Using the records below, write out only the lines from the line containing "551x144 pixels." up to and including the line containing "Click 'anzeigen' for Volladj. Daten", exactly, with no pictures.
##### Provided entries #####
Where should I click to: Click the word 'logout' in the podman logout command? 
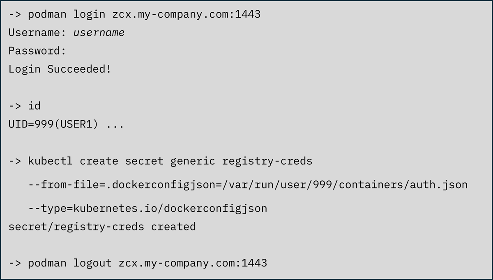(92, 263)
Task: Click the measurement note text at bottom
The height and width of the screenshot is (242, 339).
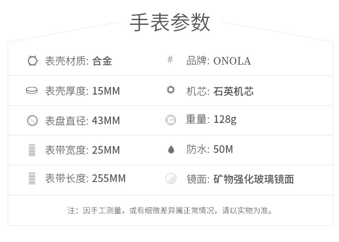Action: click(x=170, y=210)
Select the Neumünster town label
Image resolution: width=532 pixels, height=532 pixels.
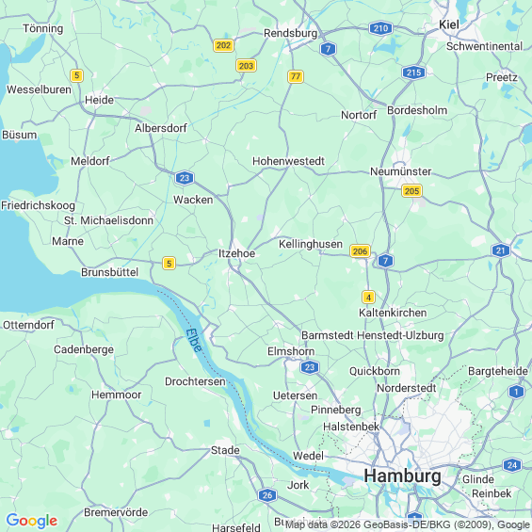coord(401,171)
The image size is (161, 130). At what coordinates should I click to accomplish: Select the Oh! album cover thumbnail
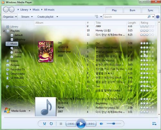click(46, 52)
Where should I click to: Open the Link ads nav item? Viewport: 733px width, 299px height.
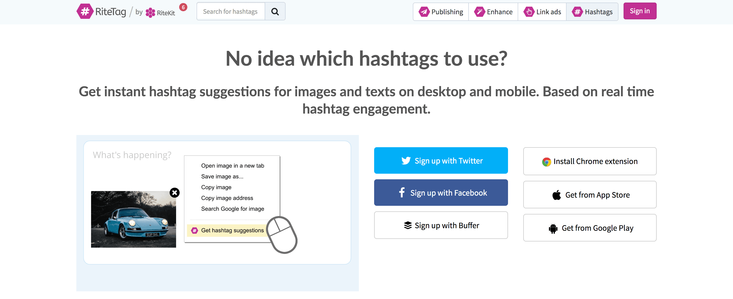pos(542,12)
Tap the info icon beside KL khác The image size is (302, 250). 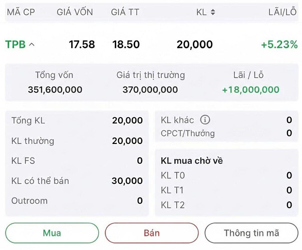click(x=205, y=120)
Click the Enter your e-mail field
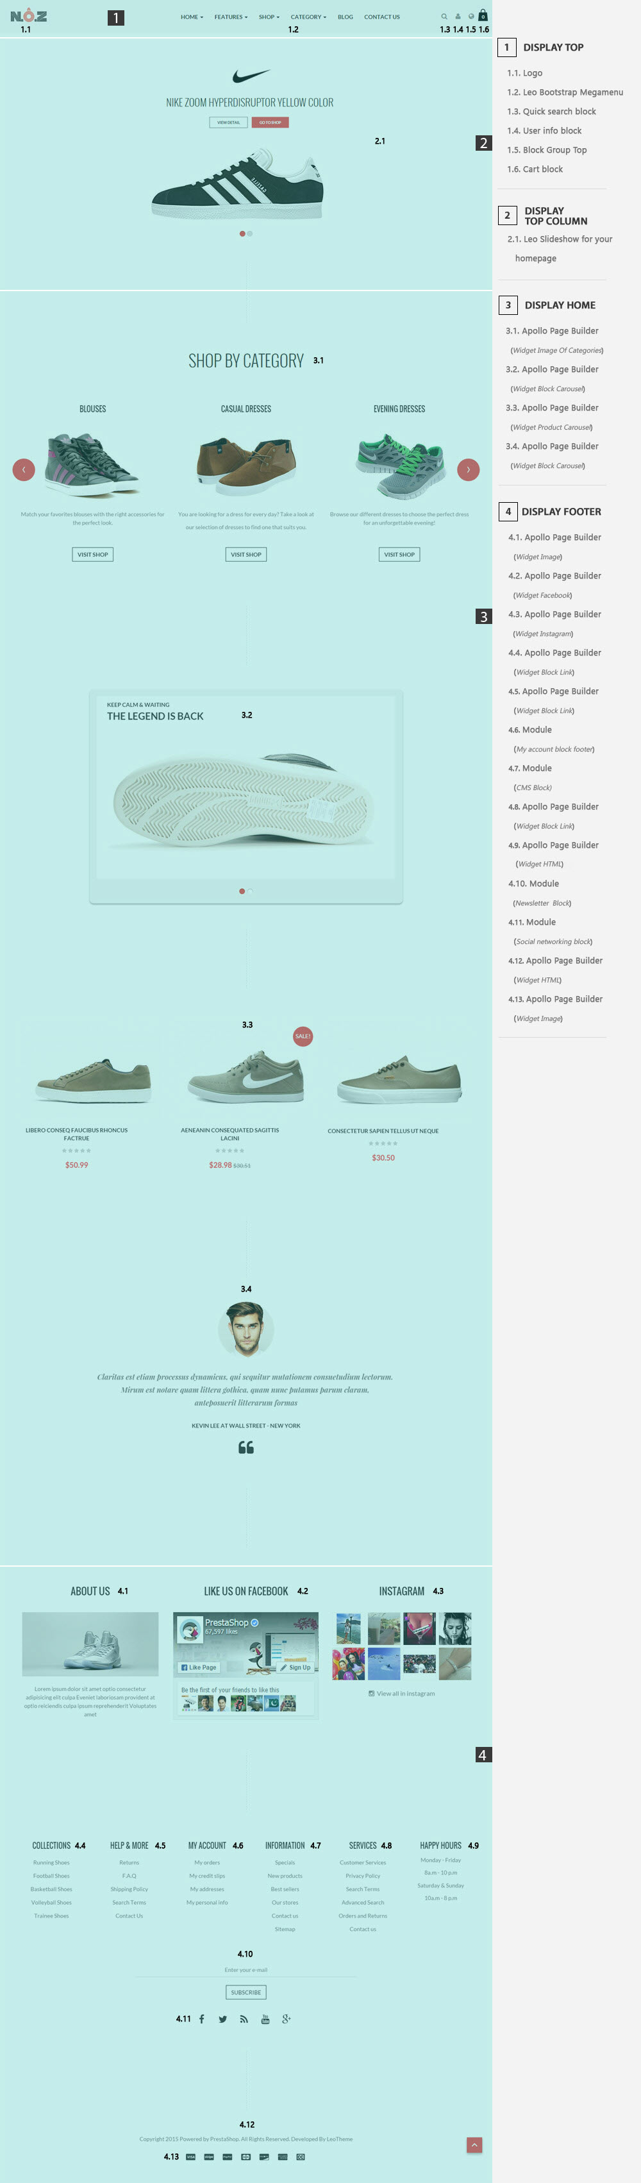 pyautogui.click(x=246, y=1970)
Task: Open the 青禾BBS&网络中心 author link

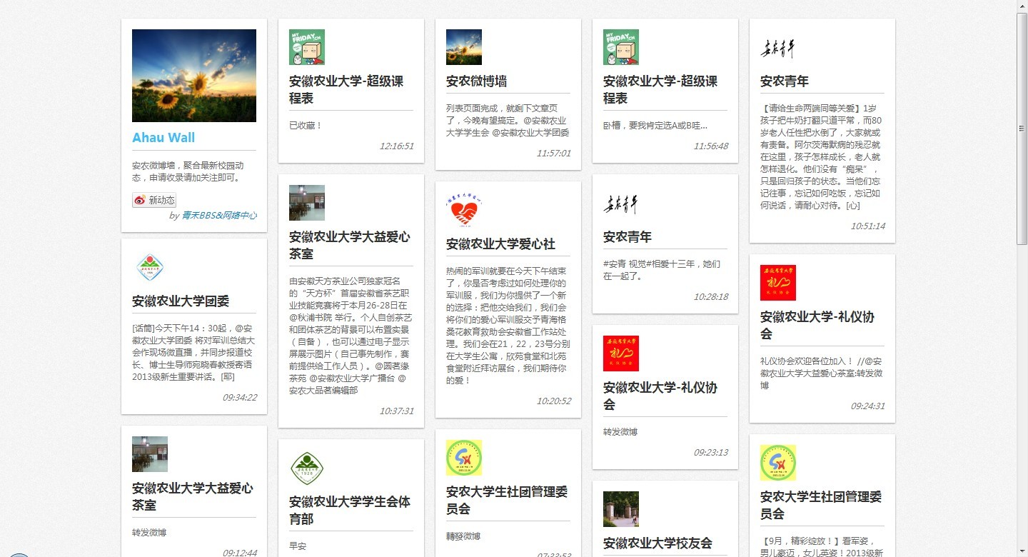Action: pos(219,216)
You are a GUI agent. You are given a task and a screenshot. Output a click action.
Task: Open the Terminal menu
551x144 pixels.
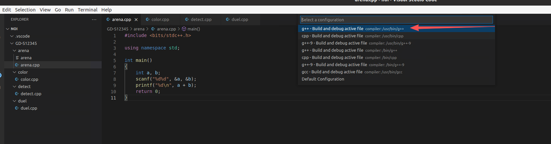pos(87,10)
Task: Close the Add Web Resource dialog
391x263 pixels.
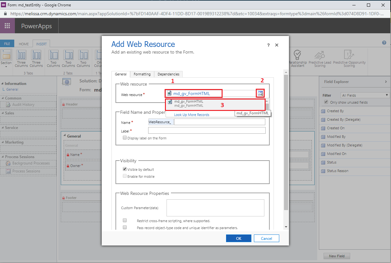Action: [x=277, y=45]
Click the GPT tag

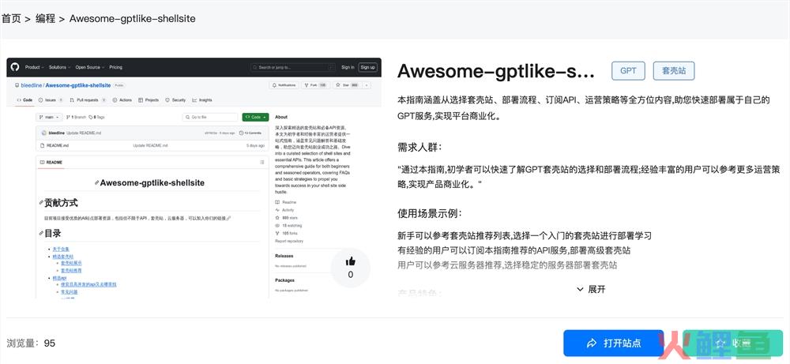point(627,70)
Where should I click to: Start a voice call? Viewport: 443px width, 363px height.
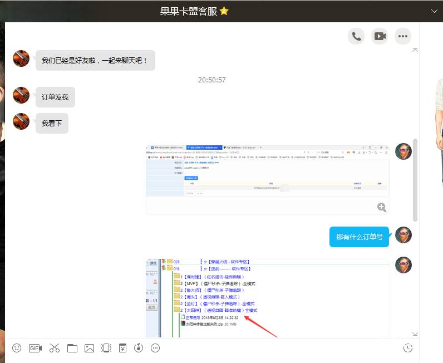[x=356, y=36]
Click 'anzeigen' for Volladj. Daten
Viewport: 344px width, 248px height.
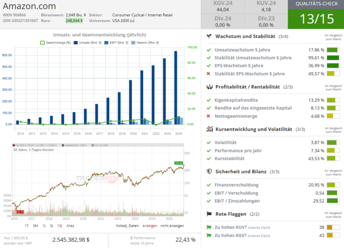[x=150, y=226]
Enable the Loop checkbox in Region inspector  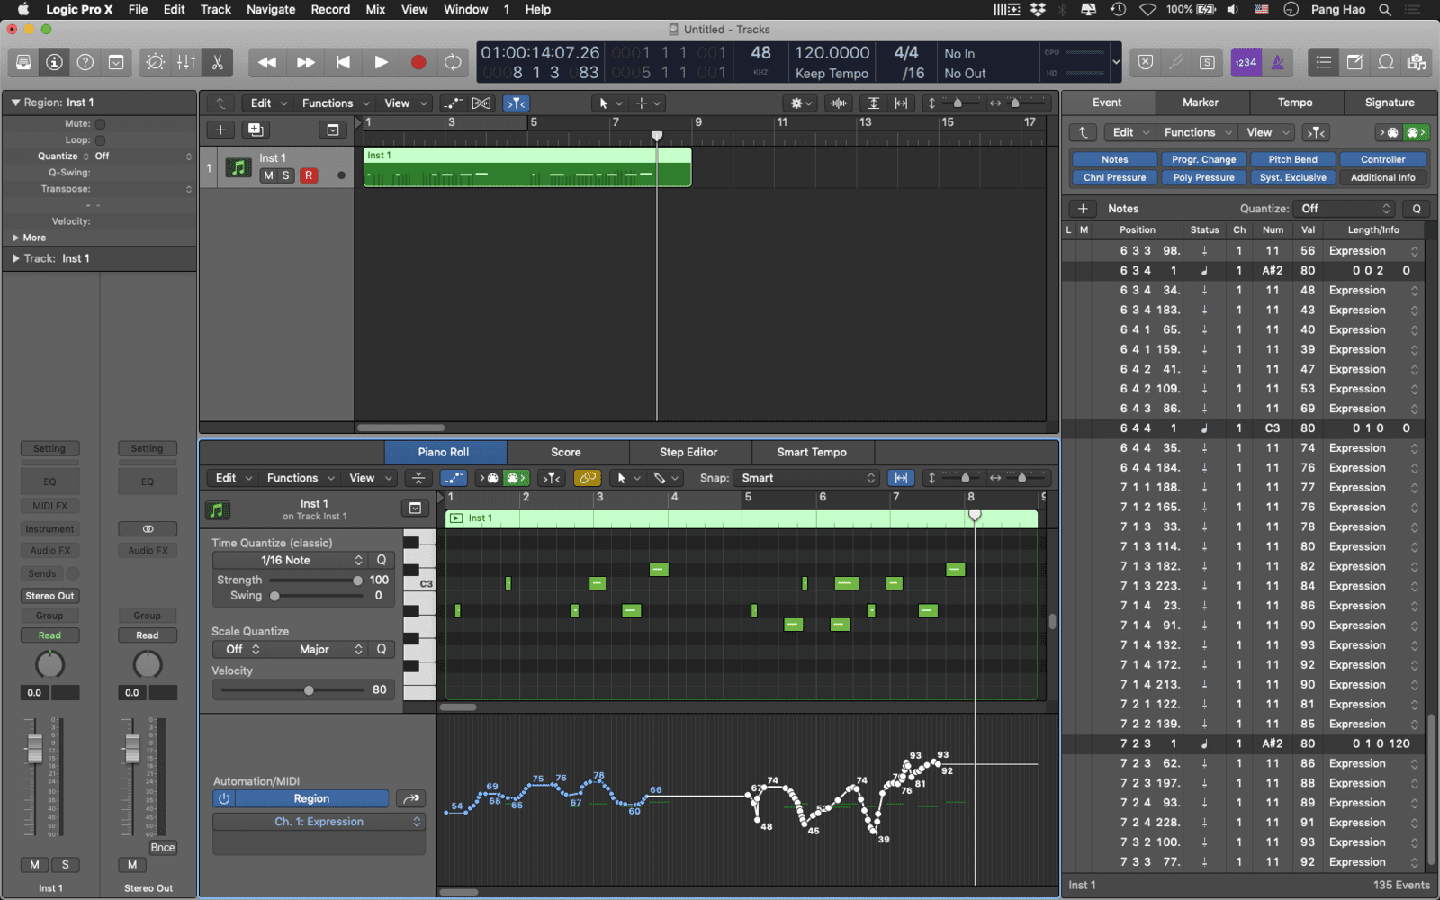point(100,140)
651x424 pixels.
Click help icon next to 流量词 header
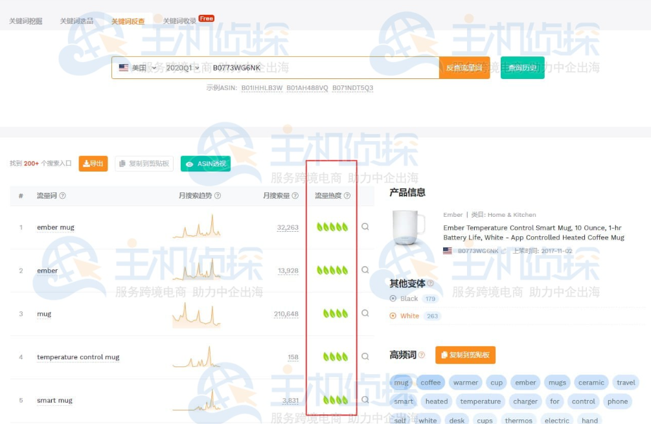(x=63, y=195)
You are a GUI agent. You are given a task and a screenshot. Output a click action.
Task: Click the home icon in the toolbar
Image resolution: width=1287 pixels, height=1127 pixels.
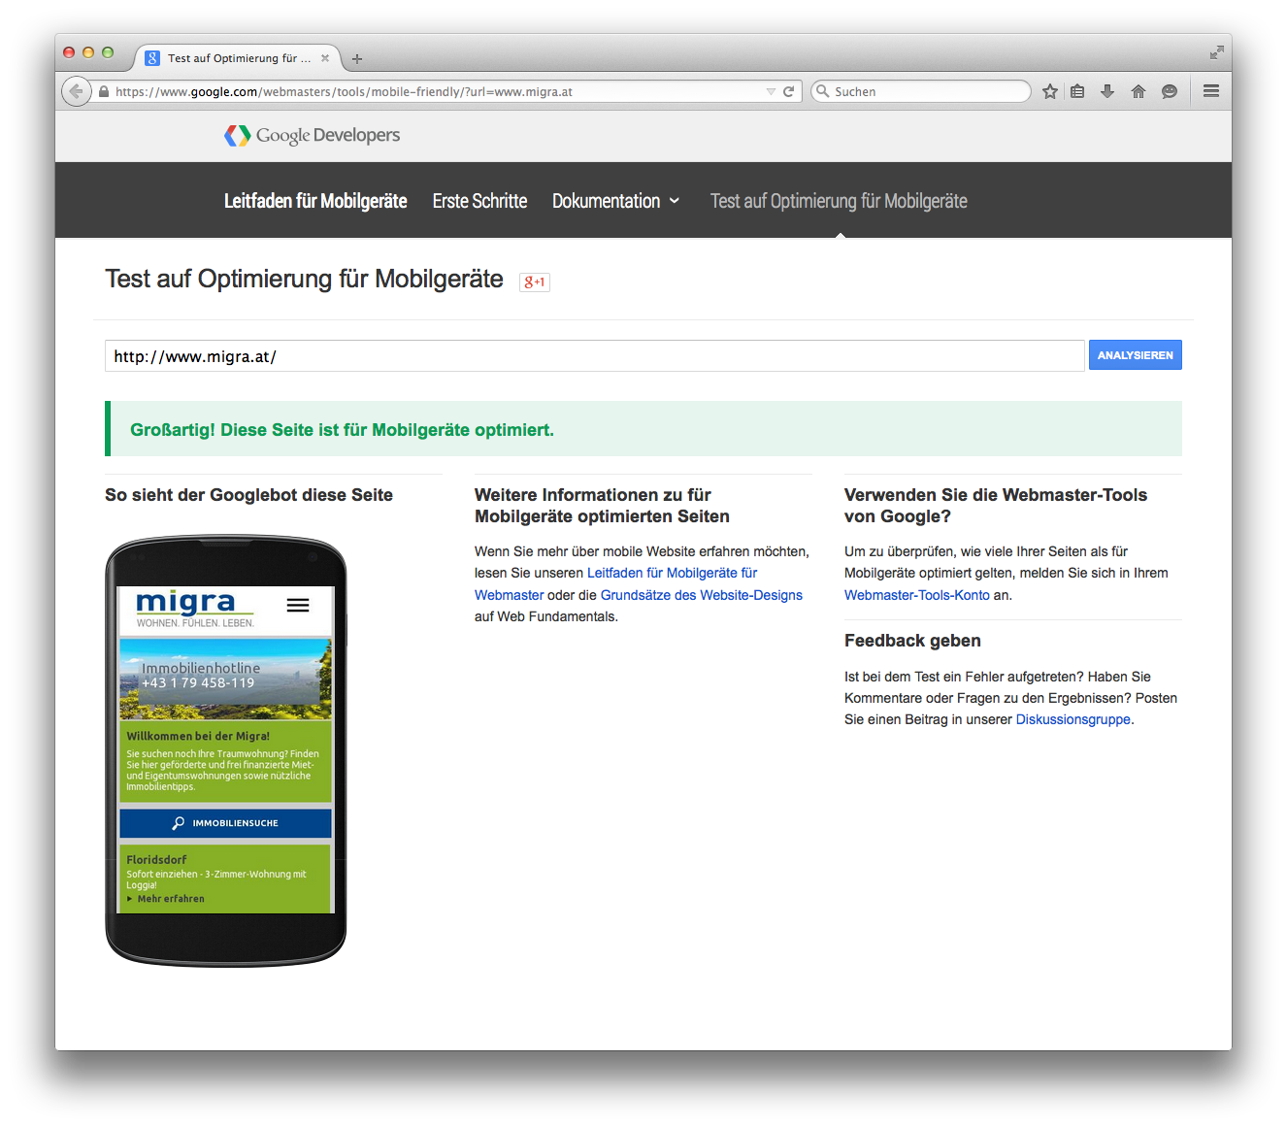1138,90
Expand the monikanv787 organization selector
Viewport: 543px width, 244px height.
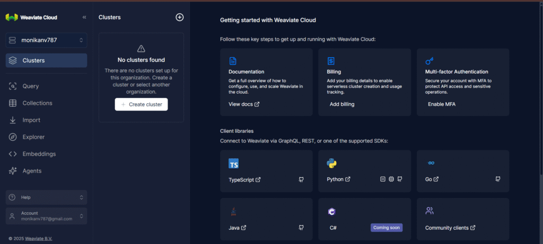coord(46,40)
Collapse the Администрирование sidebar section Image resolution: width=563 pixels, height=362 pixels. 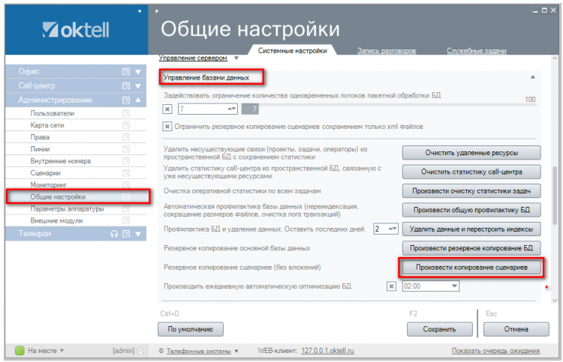(137, 100)
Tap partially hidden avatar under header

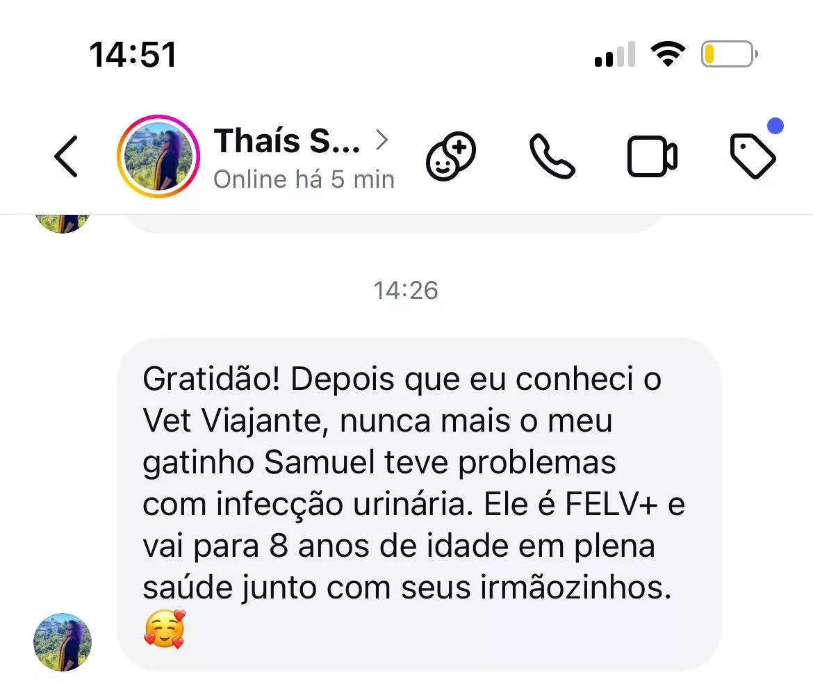tap(63, 224)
#####
Task output:
551x144 pixels.
pos(87,10)
Task: Close the Add Web Resource dialog
391x263 pixels.
Action: [x=277, y=45]
Click the GPT tag

point(627,70)
Where should I click to: Start a voice call? Viewport: 443px width, 363px height.
[x=356, y=36]
Click 'anzeigen' for Volladj. Daten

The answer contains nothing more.